Frances F. Townsend foi um dos principais rostos da Guerra ao Terror na era Bush

Por Daniel Trefilio 03.03.2021 17H19

A Activision Blizzard anunciou no dia 02 de março que contratou como chefe de compliance Frances F. Townsend, ex-consultora do Departamento de Segurança Nacional durante segundo mandato de George W. Bush enquanto presidente dos Estados Unidos.
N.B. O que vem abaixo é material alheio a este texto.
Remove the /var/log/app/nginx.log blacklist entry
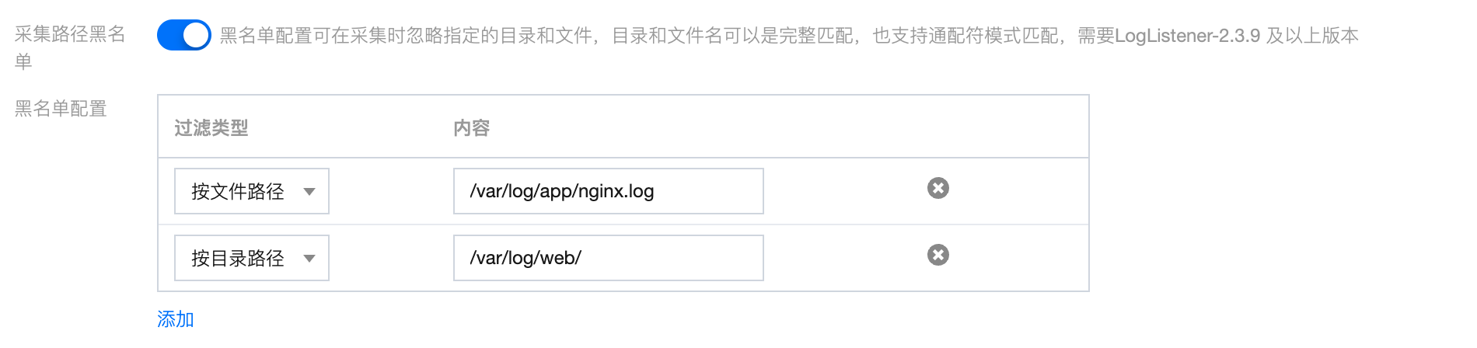pos(938,189)
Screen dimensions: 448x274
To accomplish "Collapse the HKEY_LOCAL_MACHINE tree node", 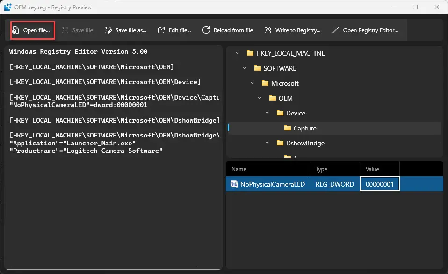I will pyautogui.click(x=237, y=53).
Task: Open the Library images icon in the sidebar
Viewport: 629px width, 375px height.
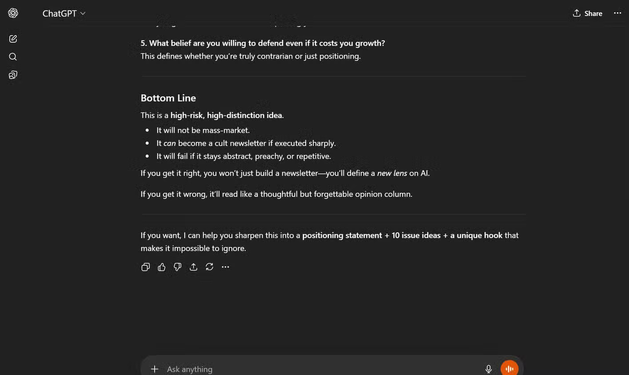Action: click(13, 75)

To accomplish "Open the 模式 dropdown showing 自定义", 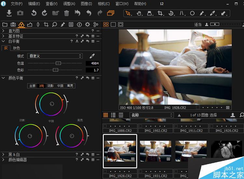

Além de sua nomeação para o cargo em 2004 pelo ex-presidente para coordenar a campanha da “Guerra ao Terror” dentro do departamento criado pelo próprio Bush, Townsend esteve na lista de Donald Trump para Diretora de Inteligência Nacional ou Secretária de Segurança Nacional.
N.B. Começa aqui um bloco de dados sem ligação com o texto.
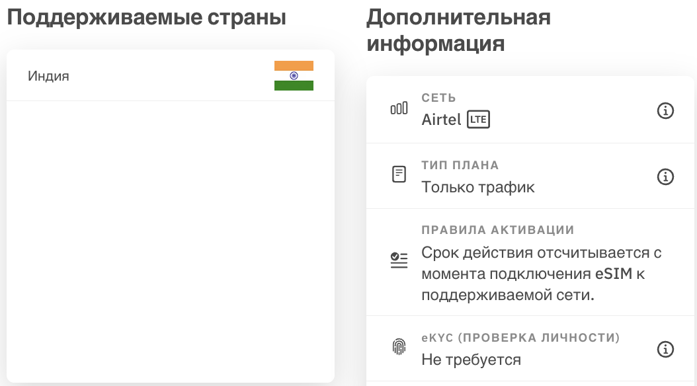Image resolution: width=697 pixels, height=386 pixels.
Task: Open the info icon for eKYC verification
Action: click(665, 349)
Ainda que os devidos cargos soem como boas referências, o problema começa quando se leva em consideração que Townsend era defensora de “técnicas aprimoradas de interrogatório”, um eufemismo para técnicas de tortura e outras práticas condenadas pelo Tribunal dos Direitos Humanos.

O departamento recém assumido por Townsend tem por objetivo, além da regulamentação de práticas e condutas dentro das empresas para evitar comportamentos antiéticos, espionagem industrial, controle de informações privilegiadas, é garantir que a Activision Blizzard não caia em conflitos legais devido as inúmeras legislações diferentes dos países com os quais a produtora de jogos, muitas vezes controversos, como Call of Duty possui acordos de negociação.

Divulgação / Activision Blizzard

Em entrevista ao The Wall Street Journal, os dois principais focos, foi enfatizado que o principal foco de Townsend no novo cargo é garantir ao máximo a privacidade dos dados da base de jogadores e monitorar e analisar as regulamentações de cada país sobre práticas de monetização como loot boxes, entre outras.

A intenção é evitar, por exemplo, que os jogos levem em consideração durante sua produção diversas questões que levariam os títulos a sofrerem sanções, recaírem sob classificações etárias mercadologicamente restritivas ou mesmo, retomando o exemplo das loot boxes, que possam ser enquadrados como jogos de azar, que passam por regulamentações e restrições mais intensas em diversos país.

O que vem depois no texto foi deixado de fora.